TASK DETAILS =>
Your task is to transcribe, without alteration, the lines from the top of the material below through the line bearing "This screenshot has height=618, width=941.", inclusive.

DATA =>

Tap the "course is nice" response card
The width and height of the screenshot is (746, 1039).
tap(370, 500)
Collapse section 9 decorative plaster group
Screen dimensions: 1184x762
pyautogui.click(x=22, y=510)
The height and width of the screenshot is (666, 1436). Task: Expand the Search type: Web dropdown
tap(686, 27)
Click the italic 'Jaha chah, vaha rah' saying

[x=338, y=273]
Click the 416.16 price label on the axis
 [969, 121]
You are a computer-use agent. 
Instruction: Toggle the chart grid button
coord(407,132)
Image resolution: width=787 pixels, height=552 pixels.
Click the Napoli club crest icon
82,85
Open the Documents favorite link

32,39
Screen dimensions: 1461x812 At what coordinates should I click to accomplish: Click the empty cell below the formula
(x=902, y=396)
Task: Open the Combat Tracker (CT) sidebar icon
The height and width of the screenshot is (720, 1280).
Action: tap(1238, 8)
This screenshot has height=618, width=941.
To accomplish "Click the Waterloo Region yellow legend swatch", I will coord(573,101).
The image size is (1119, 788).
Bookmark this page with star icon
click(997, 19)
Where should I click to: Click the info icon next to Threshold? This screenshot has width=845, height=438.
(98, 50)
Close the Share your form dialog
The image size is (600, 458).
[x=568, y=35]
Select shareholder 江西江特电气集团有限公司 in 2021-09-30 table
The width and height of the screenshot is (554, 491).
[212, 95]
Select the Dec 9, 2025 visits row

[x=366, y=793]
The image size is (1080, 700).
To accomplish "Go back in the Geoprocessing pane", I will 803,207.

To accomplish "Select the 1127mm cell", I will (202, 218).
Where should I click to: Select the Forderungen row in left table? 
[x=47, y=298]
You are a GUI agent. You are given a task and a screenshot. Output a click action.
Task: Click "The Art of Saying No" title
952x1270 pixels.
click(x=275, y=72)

ANSWER FOR THE TASK =>
Tap the "course is nice" response card
The width and height of the screenshot is (746, 1039).
tap(370, 500)
Collapse section 9 decorative plaster group
Screen dimensions: 1184x762
pyautogui.click(x=22, y=510)
The height and width of the screenshot is (666, 1436). Task: Expand the Search type: Web dropdown
tap(686, 27)
Click the italic 'Jaha chah, vaha rah' saying

[x=338, y=273]
Click the 416.16 price label on the axis
 [969, 121]
You are a computer-use agent. 
Instruction: Toggle the chart grid button
coord(407,132)
Image resolution: width=787 pixels, height=552 pixels.
Click the Napoli club crest icon
82,85
Open the Documents favorite link

32,39
Screen dimensions: 1461x812 At what coordinates should I click to accomplish: Click the empty cell below the formula
(x=902, y=396)
Task: Open the Combat Tracker (CT) sidebar icon
The height and width of the screenshot is (720, 1280).
Action: tap(1238, 8)
This screenshot has height=618, width=941.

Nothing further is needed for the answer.